With Terri Hogue, Pincetl has analyzed water rights injustices in California, arguing that some early twentieth century laws need to be rewritten to ensure that all people can have reliable access to water. Her research with students has also provided new insight into how California water usage varies by income, finding that wealth is the most reliable predictor of water use.

In working with the California Energy Commission to understand energy use, Pincetl was one of the first academics to use the concept of urban metabolism outside the academy. First coined in 1965, the urban metabolism framework, which looks at all resources in and all waste out to understand a city's efficiency, is currently on the rise.

Pincetl developed the UCLA Energy Atlas (www.energyatlas.ucla.edu) which maps electricity and natural gas use across Southern California and the San Francisco Bay Area by sociodemographic characteristics, building vintage and size, and CalEnviro Screen, a metric that establishes environmental burden coupled to poverty. The Atlas back end is powered by billions of parcel level monthly electricity and natural gas use records, aggregated to display on the Atlas to protect customer privacy. Her Center has also developed a web based tool that can be used in Los Angeles County to determine where community solar can be installed, based on available roof space and grid capacity. Together with her team, she works to create knowledge that can be used to assist in a more just energy transition.

She also writes about environmental justice, habitat conservation, water, and energy policy in general. She contributed to the urban section in the National Climate Assessment.

Pincetl is committed to developing ideas and visions for how humans can live better together and with the planet in a post carbon future. This future will entail dramatic changes in daily life and in our habits, but can bring about beauty and joy, well being and health for all living beings.

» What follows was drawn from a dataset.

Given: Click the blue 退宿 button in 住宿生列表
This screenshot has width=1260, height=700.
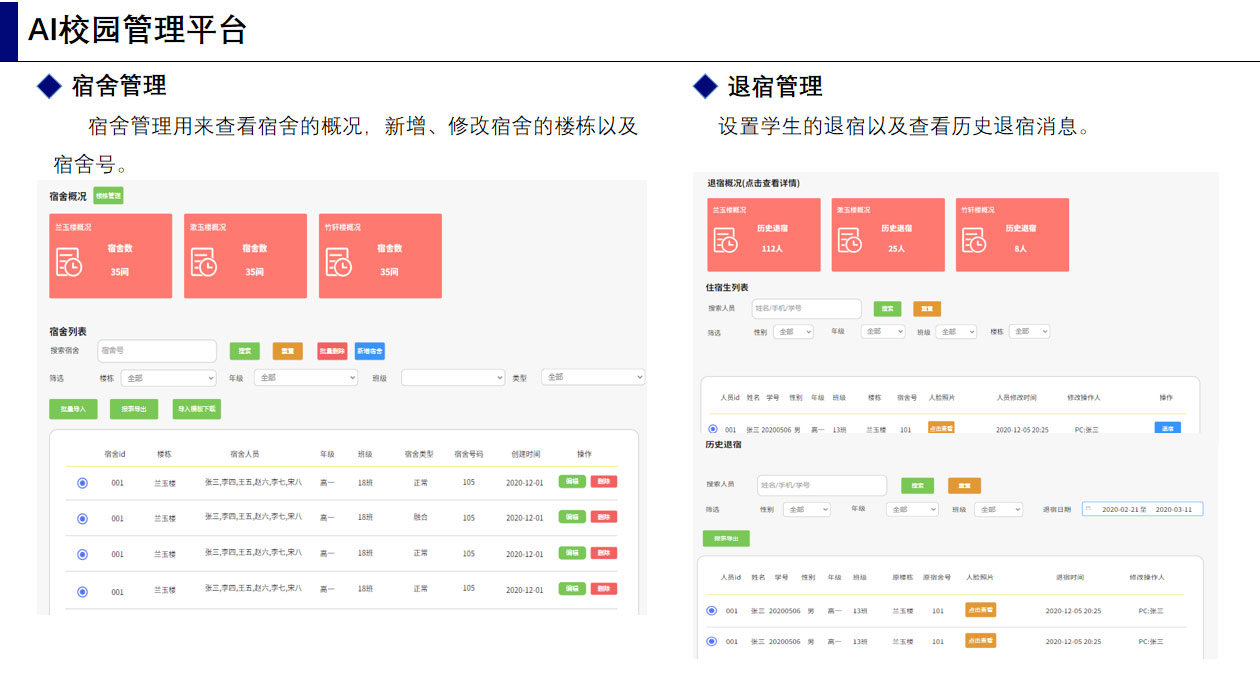Looking at the screenshot, I should (1167, 428).

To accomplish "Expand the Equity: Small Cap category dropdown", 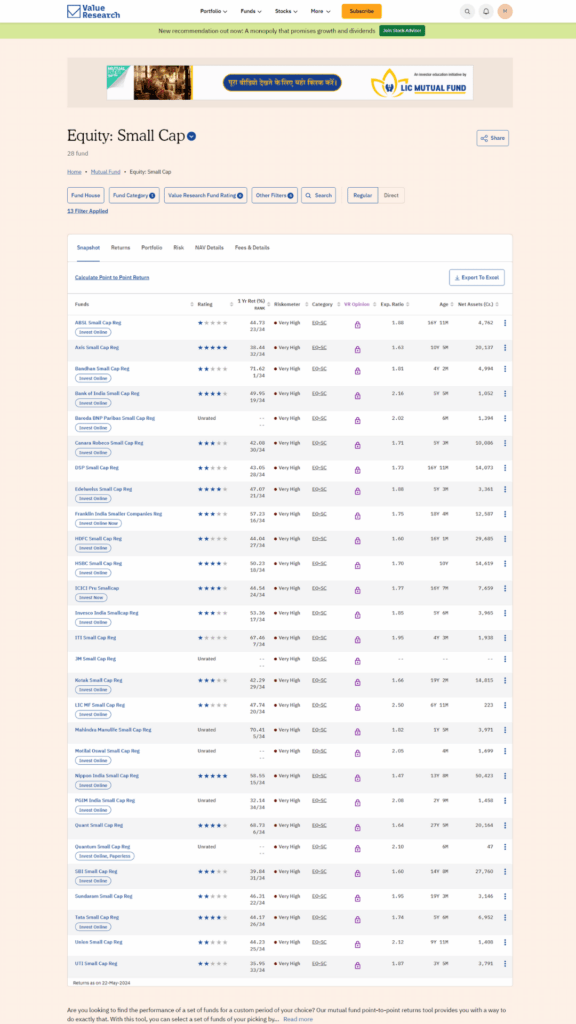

She believes that only through mutual thriving is there individual thriving.

=== Select major research ===
- Collaborative research with biophysical scientists on urban ecology and water management in Los Angeles, funded by the National Science Foundation
- Develop a methodology using urban metabolism methods and analysis of social policy for understanding energy use in California communities, funded by the California Energy Commission PIER program
- Analysis of the potential of Los Angeles' Million Trees Initiative for greening cities, funded by the EPA
- Contributor to urban section and Southwest Technical Report in the National Climate Assessment

=== Select publications ===
- Transforming California: A Political History of Land Use and Development (Johns Hopkins University Press, 1999)
- Pincetl, S. 2010. "Implementing Municipal Tree Planting: Los Angeles Million Tree Initiative." Environmental Management.
- Pincetl, Stephanie. 2010. "From the Sanitary City to the Sustainable City: Challenges to Institutionalising Biogenic (nature's services) Infrastructure." Local Environment.
- Schwarz, Kirsten; Fragkias, Michail; Boone, Christopher G.; Zhou, Weiqi; McHale, Melissa; Grove, J. Morgan; O'Neil-Dunne, Jarlath; McFadden, Joseph P.; Buckley, Geoffrey L.; Childers, Dan; Ogden, Laura; Pincetl, Stephanie; Pataki, Diane; Whitmer, Ali; Cadenasso, Mary L.; Loiselle, Steven Arthur. 2015. "Trees Grow on Money: Urban Tree Canopy Cover and Environmental Justice." PLOS ONE.
- Pataki, Diane; Carreiro, Margaret; Cherrier, Jennifer; Grulke, Nancy; Jennings, Viniece; Pincetl, Stephanie; Pouyat, Richard; Whitlow, Thomas; Zipperer, Wayne. 2011. "Coupling Biogeochemical Cycles in Urban Environments: Ecosystemservices, Green Solutions, and Misconceptions." Frontiers in Ecology and the Environment.
- Park, Mi-Hyun; Stenstrom, Michael; Pincetl, Stephanie. 2009. "Water Quality Improvement Policies: Lessons Learned from the Implementation of Proposition O in Los Angeles, California." Environmental Management.